Я ее не люблю, не люблю…

Я ее не люблю, не люблю… Это – сила привычки случайной! Но зачем же с тревогою тайной На нее я смотрю, ее речи ловлю? Что мне в них, в простодушных речах Тихой девочки с женской улыбкой? Что в задумчиво-робко смотрящих очах Этой тени воздушной и гибкой? Отчего же – и сам не пойму — Мне при ней как-то сладко и больно, Отчего трепещу я невольно, Если руку ее на прощанье пожму? Отчего на прозрачный румянец ланит Я порою гляжу с непонятною злостью И боюсь за воздушную гостью, Что, как призрак, она улетит. И спешу насмотреться, и жадно ловлю Мелодически-милые, детские речи; Отчего я боюся и жду с нею встречи?.. Ведь ее не люблю я, клянусь, не люблю.

Есенин Сергей Александрович (1895–1925)

Я помню, любимая, помню…

Я помню, любимая, помню Сиянье твоих волос.

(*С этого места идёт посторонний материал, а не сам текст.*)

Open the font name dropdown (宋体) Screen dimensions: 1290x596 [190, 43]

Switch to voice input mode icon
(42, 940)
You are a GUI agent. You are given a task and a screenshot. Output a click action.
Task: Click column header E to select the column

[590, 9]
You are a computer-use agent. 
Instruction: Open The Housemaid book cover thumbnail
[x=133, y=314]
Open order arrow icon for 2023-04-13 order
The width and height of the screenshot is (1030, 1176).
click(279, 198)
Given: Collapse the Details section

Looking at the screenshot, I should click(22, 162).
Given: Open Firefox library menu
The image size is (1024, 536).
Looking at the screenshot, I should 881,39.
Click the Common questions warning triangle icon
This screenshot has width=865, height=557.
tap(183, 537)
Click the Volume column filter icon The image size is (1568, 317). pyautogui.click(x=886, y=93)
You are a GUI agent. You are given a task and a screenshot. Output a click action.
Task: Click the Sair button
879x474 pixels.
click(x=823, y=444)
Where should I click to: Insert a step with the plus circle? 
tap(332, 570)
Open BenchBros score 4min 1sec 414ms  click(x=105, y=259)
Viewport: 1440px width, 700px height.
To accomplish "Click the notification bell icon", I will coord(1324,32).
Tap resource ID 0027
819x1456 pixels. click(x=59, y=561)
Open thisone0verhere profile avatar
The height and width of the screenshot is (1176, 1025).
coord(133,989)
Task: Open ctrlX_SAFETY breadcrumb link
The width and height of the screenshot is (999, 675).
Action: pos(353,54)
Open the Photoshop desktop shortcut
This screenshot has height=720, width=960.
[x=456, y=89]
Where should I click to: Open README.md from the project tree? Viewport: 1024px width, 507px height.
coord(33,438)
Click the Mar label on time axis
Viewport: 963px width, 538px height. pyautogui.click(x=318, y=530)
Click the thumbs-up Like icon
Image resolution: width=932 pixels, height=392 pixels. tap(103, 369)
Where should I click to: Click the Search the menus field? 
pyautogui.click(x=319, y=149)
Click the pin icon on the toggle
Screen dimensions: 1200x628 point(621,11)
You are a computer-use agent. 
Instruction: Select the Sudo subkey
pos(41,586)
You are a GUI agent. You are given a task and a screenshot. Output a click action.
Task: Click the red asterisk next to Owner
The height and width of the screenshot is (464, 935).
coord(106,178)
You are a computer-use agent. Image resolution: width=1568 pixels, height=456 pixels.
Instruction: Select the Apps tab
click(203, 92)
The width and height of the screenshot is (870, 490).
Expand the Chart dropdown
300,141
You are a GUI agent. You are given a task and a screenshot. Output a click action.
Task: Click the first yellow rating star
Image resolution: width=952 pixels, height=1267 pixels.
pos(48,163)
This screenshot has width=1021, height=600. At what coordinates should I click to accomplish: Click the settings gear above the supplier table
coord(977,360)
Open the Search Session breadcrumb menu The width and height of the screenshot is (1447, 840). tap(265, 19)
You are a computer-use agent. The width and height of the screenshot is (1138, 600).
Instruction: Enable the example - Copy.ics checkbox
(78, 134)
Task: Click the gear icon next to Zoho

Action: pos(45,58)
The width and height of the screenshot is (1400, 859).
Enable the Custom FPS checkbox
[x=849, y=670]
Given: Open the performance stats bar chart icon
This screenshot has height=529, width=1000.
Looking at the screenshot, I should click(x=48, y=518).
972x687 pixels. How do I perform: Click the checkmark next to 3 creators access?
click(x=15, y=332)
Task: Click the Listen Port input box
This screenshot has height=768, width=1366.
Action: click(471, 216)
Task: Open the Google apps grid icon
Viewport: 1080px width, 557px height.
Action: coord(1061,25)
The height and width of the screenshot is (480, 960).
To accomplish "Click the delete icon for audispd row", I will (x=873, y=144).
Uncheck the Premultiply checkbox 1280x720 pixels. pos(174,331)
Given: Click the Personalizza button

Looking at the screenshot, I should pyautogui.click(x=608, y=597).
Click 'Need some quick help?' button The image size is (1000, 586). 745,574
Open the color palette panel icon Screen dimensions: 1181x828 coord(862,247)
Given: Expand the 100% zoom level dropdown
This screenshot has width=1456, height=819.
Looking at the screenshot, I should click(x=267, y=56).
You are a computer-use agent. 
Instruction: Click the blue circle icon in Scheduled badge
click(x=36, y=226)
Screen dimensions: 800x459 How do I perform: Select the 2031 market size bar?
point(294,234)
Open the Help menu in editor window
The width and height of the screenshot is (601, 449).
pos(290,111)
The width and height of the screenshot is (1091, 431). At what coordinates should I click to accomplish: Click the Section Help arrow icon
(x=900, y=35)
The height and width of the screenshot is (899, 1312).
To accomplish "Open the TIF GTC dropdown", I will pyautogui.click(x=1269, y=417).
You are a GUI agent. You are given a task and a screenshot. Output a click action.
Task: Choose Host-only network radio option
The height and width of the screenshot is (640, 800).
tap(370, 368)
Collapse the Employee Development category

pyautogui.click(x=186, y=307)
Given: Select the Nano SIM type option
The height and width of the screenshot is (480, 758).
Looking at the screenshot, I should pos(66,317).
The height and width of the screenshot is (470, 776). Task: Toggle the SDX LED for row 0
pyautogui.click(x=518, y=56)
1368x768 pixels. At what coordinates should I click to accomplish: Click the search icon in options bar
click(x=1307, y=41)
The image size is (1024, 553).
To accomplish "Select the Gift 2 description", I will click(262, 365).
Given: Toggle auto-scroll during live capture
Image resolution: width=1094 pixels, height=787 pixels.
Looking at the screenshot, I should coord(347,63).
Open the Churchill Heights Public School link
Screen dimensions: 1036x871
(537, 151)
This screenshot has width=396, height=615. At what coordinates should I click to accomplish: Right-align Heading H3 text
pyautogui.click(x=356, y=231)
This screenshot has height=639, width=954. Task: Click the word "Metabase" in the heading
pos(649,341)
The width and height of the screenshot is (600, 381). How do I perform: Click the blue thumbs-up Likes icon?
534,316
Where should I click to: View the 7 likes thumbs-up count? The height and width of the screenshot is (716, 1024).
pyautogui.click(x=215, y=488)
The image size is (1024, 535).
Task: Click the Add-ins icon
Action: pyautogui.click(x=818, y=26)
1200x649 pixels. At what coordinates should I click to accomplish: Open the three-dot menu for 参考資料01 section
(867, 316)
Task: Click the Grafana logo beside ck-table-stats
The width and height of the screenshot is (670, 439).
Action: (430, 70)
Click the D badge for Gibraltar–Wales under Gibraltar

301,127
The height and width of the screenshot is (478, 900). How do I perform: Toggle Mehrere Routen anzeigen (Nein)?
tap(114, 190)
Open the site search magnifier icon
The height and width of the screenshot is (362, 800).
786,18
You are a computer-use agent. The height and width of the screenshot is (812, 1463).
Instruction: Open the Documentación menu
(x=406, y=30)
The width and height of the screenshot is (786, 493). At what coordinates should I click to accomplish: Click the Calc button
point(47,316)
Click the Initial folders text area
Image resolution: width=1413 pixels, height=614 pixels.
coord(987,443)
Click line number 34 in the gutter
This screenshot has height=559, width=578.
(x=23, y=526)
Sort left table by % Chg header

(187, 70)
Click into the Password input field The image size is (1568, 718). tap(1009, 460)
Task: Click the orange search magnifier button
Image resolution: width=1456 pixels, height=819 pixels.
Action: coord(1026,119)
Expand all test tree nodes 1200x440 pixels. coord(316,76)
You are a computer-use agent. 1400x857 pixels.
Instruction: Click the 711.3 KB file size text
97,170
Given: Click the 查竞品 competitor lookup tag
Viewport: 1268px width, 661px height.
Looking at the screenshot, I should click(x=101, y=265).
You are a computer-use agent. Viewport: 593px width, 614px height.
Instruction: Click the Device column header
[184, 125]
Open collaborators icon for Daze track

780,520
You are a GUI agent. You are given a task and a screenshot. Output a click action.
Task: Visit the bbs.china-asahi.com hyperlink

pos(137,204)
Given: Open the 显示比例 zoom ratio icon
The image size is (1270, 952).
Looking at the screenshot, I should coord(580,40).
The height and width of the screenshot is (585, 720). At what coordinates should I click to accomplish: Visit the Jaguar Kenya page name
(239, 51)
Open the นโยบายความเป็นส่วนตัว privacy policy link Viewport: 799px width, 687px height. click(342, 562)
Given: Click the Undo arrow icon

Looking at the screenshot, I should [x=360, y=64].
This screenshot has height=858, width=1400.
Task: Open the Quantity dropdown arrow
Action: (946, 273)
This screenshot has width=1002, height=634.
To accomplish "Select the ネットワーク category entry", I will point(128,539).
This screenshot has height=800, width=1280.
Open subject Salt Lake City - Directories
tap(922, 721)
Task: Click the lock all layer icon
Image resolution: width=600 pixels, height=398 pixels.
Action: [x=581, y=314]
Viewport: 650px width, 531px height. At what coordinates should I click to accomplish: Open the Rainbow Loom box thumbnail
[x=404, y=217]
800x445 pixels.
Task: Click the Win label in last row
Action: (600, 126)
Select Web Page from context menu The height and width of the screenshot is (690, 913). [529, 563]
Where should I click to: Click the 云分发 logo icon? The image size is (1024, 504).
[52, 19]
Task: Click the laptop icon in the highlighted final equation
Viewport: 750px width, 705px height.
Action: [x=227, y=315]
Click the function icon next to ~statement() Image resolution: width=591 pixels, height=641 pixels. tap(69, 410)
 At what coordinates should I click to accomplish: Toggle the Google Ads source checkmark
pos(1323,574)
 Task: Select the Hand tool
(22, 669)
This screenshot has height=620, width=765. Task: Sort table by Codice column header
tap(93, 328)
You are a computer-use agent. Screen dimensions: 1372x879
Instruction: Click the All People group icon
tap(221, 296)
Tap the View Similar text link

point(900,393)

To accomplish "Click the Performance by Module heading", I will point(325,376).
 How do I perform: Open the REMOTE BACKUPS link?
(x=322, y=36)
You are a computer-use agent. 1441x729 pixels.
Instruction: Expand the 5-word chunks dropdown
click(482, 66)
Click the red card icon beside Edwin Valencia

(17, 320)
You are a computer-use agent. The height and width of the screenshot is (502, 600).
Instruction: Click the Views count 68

Не радостно и не легко мне Покинуть тебя привелось. Я помню осенние ночи, Березовый шорох теней, Пусть дни тогда были короче, Луна нам светила длинней. Я помню, ты мне говорила: «Пройдут голубые года, И ты позабудешь, мой милый, С другою меня навсегда». Сегодня цветущая липа Напомнила чувствам опять, Как нежно тогда я сыпал Цветы на кудрявую прядь. И сердце, остыть не готовясь, И грустно другую любя. Как будто любимую повесть, С другой вспоминает тебя.

Заметался пожар голубой…

Заметался пожар голубой, Позабылись родимые дали. В первый раз я запел про любовь, В первый раз отрекаюсь скандалить. Был я весь – как запущенный сад, Был на женщин и зелие падкий. Разонравилось пить и плясать, И терять свою жизнь без оглядки. Мне бы только смотреть на тебя, Видеть глаз злато-карий омут, И чтоб, прошлое не любя, Ты уйти не смогла к другому. Поступь нежная, легкий стан, Если б знала ты сердцем упорным, Как умеет любить хулиган, Как умеет он быть покорным. Я б навеки забыл кабаки И стихи бы писать забросил. Только б тонко касаться руки, И волос твоих, цветом в осень. Я б навеки пошел за тобой Хоть в свои, хоть в чужие дали… В первый раз я запел про любовь, В первый раз отрекаюсь скандалить.

Дорогая, сядем рядом…

Дорогая, сядем рядом, Поглядим в глаза друг другу. Я хочу под кротким взглядом Слушать чувственную вьюгу. Это золото осеннее, Эта прядь волос белесых — Все явилось, как спасенье Беспокойного повесы. Я давно мой край оставил, Где цветут луга и чащи. В городской и горькой славе Я хотел прожить пропащим. Я хотел, чтоб сердце глуше Вспоминало сад и лето, Где под музыку лягушек Я растил себя поэтом. Там теперь такая ж осень… Клен и липы в окна комнат, Ветки лапами забросив, Ищут тех, которых помнят. Их давно уж нет на свете. Месяц на простом погосте На крестах лучами метит, Что и мы придем к ним в гости, Что и мы, отжив тревоги, Перейдем под эти кущи. Все волнистые дороги Только радость льют живущим. Дорогая, сядь же рядом, Поглядим в глаза друг другу. Я хочу под кротким взглядом Слушать чувственную вьюгу.